Star Wars survey project - SettingWithCopyWarning

Screen Link:

My Code:

bool_map = {'Yes': True, 'No': False}
for col in [
    "Have you seen any of the 6 films in the Star Wars franchise?",
    "Do you consider yourself to be a fan of the Star Wars film franchise?"
    ]:
    star_wars[col] = star_wars[col].map(bool_map)

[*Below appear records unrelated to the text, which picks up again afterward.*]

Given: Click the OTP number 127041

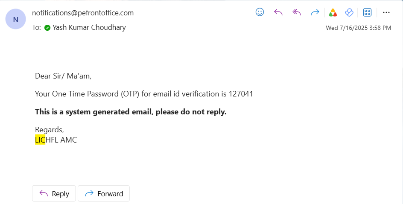Looking at the screenshot, I should point(241,94).
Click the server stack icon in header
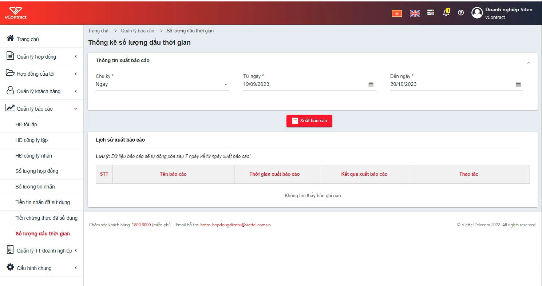Viewport: 542px width, 286px height. [431, 13]
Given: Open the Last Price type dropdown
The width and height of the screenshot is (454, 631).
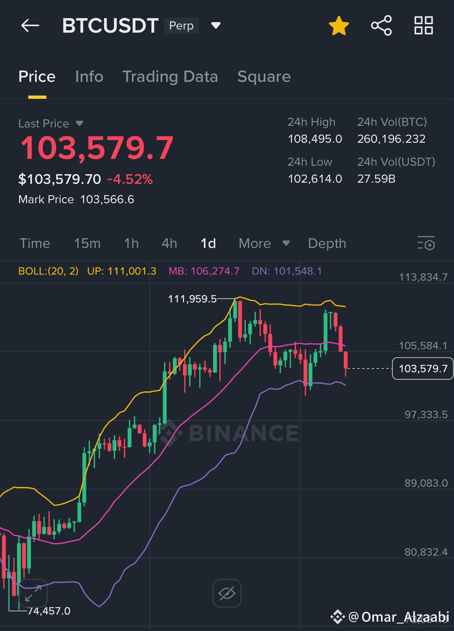Looking at the screenshot, I should (80, 124).
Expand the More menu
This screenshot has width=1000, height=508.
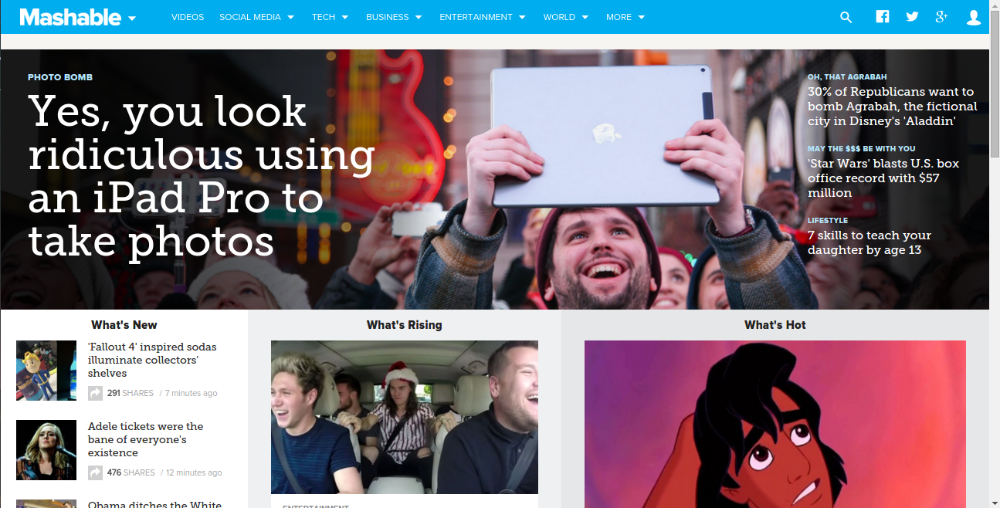(625, 17)
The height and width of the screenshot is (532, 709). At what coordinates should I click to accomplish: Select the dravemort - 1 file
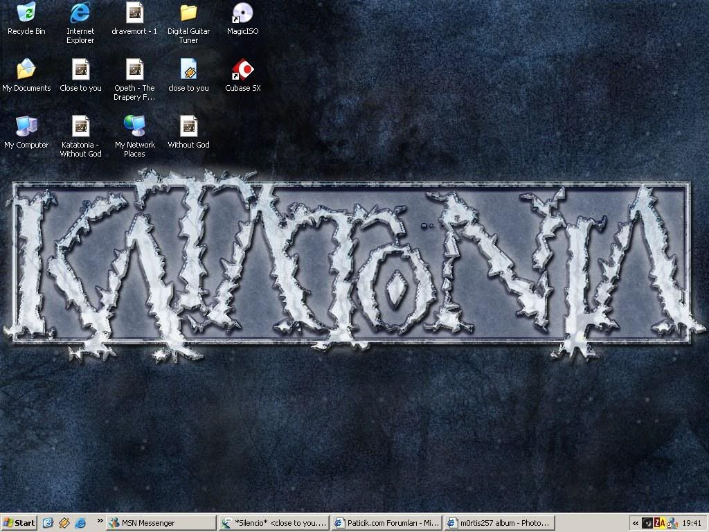pyautogui.click(x=134, y=13)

What I expected to happen:
df.map() function to work and values in the dataframe to be replaced accordingly

What actually happened:

/dataquest/system/env/python3/lib/python3.4/site-packages/ipykernel/__main__.py:5: SettingWithCopyWarning: 
A value is trying to be set on a copy of a slice from a DataFrame.
Try using .loc[row_indexer,col_indexer] = value instead

See the caveats in the documentation: http://pandas.pydata.org/pandas-docs/stable/indexing.html#indexing-view-versus-copy

To be clear, the map did work, but it still throws this warning. I’ve read the DQ blog post on SettingWithCopyWarning and have researched elsewhere online, and I can’t find the fix. I’ve tried to append .copy() to the end of my code but this doesn’t work either. I’ve also tried star_wars.loc[:, col] = star_wars.loc[:, col].map(bool_map) with the same result.

To make things more confusing, the solution set uses my exact same method!
Thanks in advance.

I tried your code it did not re-produce any error

Can you show add your full code?

Thanks. I’ve attached my notebook and star_wars.csv.
Basics.ipynb (157.2 KB) star_wars.csv (521.8 KB)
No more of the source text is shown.